Working data section start

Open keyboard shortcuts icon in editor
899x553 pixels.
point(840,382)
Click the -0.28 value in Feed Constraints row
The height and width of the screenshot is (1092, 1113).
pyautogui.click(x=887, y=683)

Working data section end

▶ Task brief:
Transcribe all the material, keeping each word as it is.

▶ Exercise output:
Open keyboard shortcuts icon in editor
899x553 pixels.
point(840,382)
Click the -0.28 value in Feed Constraints row
The height and width of the screenshot is (1092, 1113).
pyautogui.click(x=887, y=683)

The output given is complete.